● **TEXT PASSAGE**
▬▬▬▬▬▬▬▬▬▬

FIG. 7 illustrates an alternative form of the preferred embodiment. In this embodiment, the light sensor 5′ is disposed at one end of a surface of the second side 32 of the plate body 3, and the wavelength-conversion material 7′ is dispersed within the plate body 3. In this embodiment, lights emitted by the light-emitting units 42 can simultaneously pass through the wavelength-conversion material 7′ and the plate body 3, and a portion of the light can similarly propagate within the plate body 3 and blend light as described above. That is, the light from the blue LED packages (42 a) (see FIG. 3) can react with the wavelength-conversion material 7′ to become white light, and the light of the amber LED packages (42 b) (see FIG. 3) has no reaction with the wavelength-conversion material 7′ so that it remains amber light. The white light and the amber light are blended in the plate body 3 to become a blended light that is transmitted to the light sensor 5′. The light sensor 5′ receives and senses the color temperature of the blended light. Furthermore, the sizes or the relative dispositions of the plate body 3, the main body portion 22, and the light sensor 5′ can be suitably adjusted so that the light sensor 5′ will not block any emitted light and so that the overall light emitting effect will not reduce. In this embodiment, the plate body 3 is disposed on the annular limiting groove 223, and thus has a size larger than a light-emitting region of the light-emitting module 4 which is disposed in the accommodation space 21, and the light sensor 5′ is disposed at one end of the second side 32 of the plate body 3 in proximity to the lateral side 33 outside of the annular limiting groove 223 so that it will not block the light emission of the lamp 100. Alternatively, the light sensor 5′ may be disposed at one end of the first side 31 of the plate body 3 within the annular limiting groove 223 inside the main body portion 22 so that the blended light may be transmitted to the light sensor 5′.

▬▬▬▬▬▬▬▬▬▬

● **MATERIAL TO PROCESS**
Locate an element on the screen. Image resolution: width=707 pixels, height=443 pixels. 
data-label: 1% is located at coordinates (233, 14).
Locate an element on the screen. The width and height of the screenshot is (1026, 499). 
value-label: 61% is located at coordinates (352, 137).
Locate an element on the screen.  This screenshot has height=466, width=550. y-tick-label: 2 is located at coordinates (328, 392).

▬▬▬▬▬▬▬▬▬▬

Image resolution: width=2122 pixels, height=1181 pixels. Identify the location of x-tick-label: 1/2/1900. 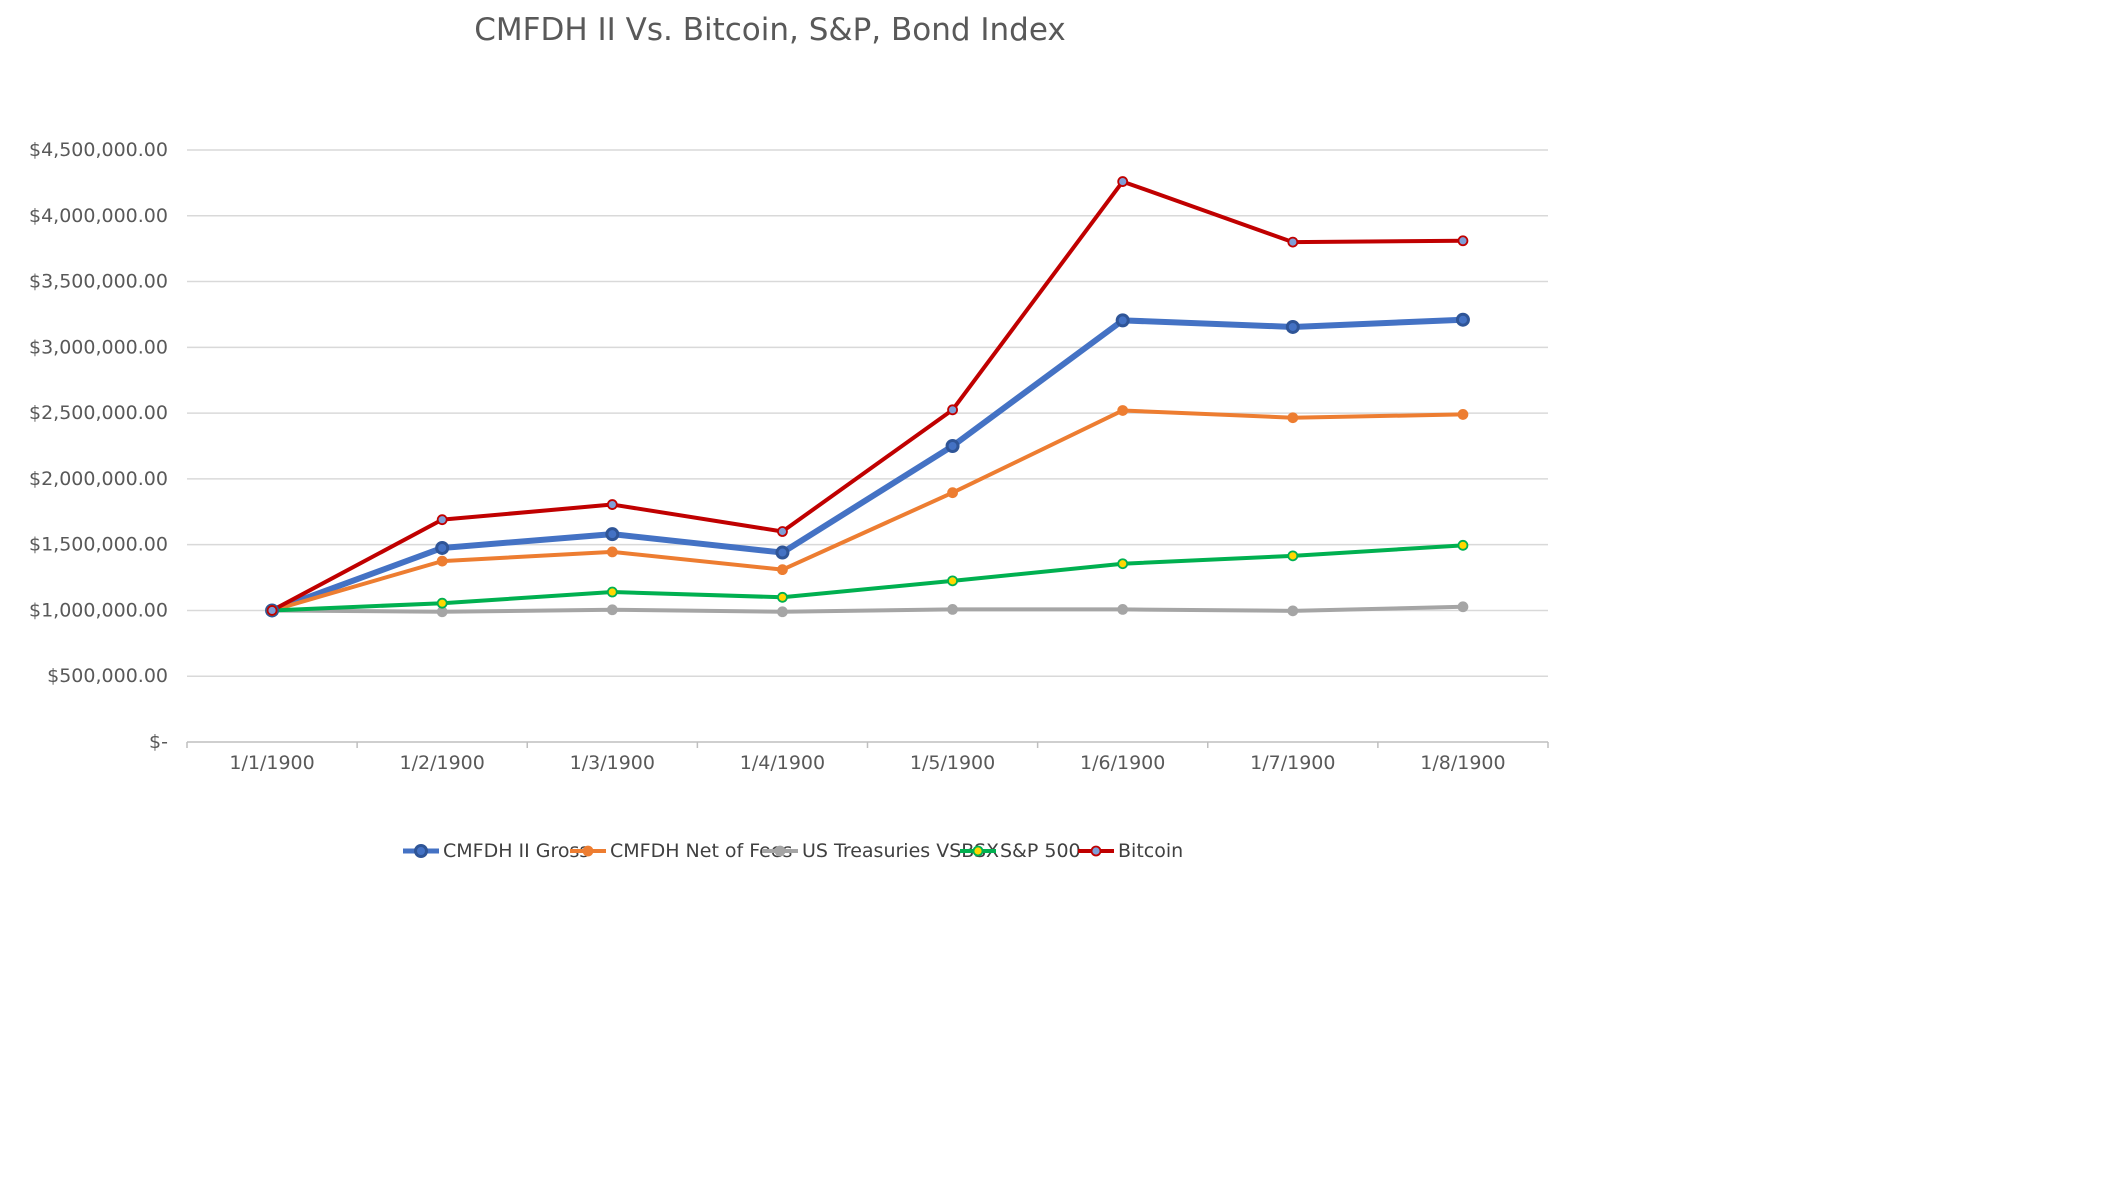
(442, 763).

▬▬▬▬▬▬▬▬▬▬

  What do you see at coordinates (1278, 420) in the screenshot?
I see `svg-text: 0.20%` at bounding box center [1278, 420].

▬▬▬▬▬▬▬▬▬▬

● **REQUIRED TASKS**
1. Answer these questions about the light sensor passage:
(a) Where is the wavelength-conversion material 7′ placed in this embodiment?
(b) What happens to the light from the amber LED packages (42 b)?
(c) What is the plate body 3 disposed on?
2. Count the lines of the records that contain the word "screenshot". Give only the number.

● **ANSWER SECTION**
1.
(a) It is dispersed within the plate body 3.
(b) It has no reaction with the wavelength-conversion material 7′, so it remains amber light.
(c) The annular limiting groove 223.

2. 3